A large part of this kindergarten attitude comes from the principle commonly taught in the churches that those who have entered the door, and said a few words are now full-fledged members of the body who only has to wait until they are taken into a heaven in the sky where they will be fed chicken and ice cream for eternity. So the church becomes filled to capacity with carnal Christians and infant lambs with no knowledge nor example of the admonition to be a valiant soldier who is to stand fast in the battle, or to run the good race, or to follow Jesus to the cross, or to die to self. When these commands are read to them in church they are heard as nice words with no meaning, meanwhile they sit back and dream of the coffee and doughnuts awaiting them in the lounge.
God expressed it this way:
I did enjoy the Bible study classes, until they became more like a sermon covering the same fat and gristle provided at the Sunday sermon.
But I love studying the Word! And I love spending time with the Lord! But, unfortunately (a poor choice of words) I find very few people I can fellowship with (I can, and I do, but I have to keep quiet in order to do so) because everyone is still on the bottle and cannot bear having meat around them.
Yesterday I was walking along the docks and began to talk to an older man (about my age) who was working on his boat. The conversation started off simply enough, and then began to die. The topic came around to changes (politics I believe), and I told him about God telling me to shave my beard. The man came alive. We talked for over two, maybe even three hours about the Lord. I must correct that. Usually it's me talking, but in this case I was asking because he had such a fascinating experience with the Lord, and such an interesting way of expressing it.
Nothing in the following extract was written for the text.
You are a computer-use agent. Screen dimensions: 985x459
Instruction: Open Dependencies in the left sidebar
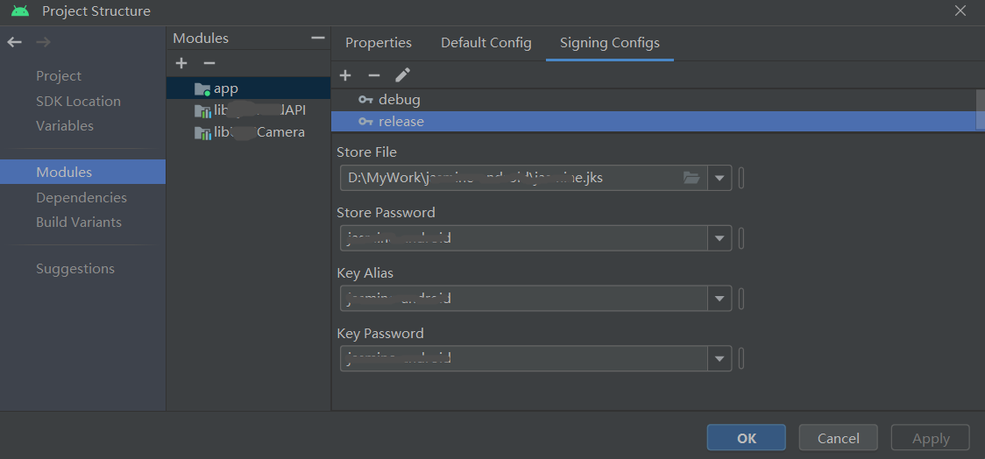pos(81,197)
What was particularly of interest to me was that he had a close relationship with the Lord, and it was easy to tell he was being led by the Holy Spirit.
Yet, this man could not read and knew little about the Bible (in the way many do), but he had an understanding of what the Bible was saying. That is, he understood the simplicity of the Gospel. He understood that this means giving up everything and following the Lord. He knew this means having the Holy Spirit, and that being led by Him is what the Gospel is all about.
He understood, and is living, what I am saying in thousands of pages, without having seen a single word I have written.
And in the tiny church I attend there is at least one lady (again, about my age - is there a pattern forming here?) who I believe is being led by the Holy Spirit and who has seen nothing of what I've written, and has heard little of it since I refrain from expressing anything serious with them, knowing their reluctance to venture from the doctrine of the church.
I believe a person can understand the Bible, God's purposes, and God's will for mankind down to the letter, and be just as lost as the worst sinner.
And I believe a native who is deaf and dumb and can't read a word, but who loves the Lord and desires nothing more than to please Him will be sitting right beside Him on His throne.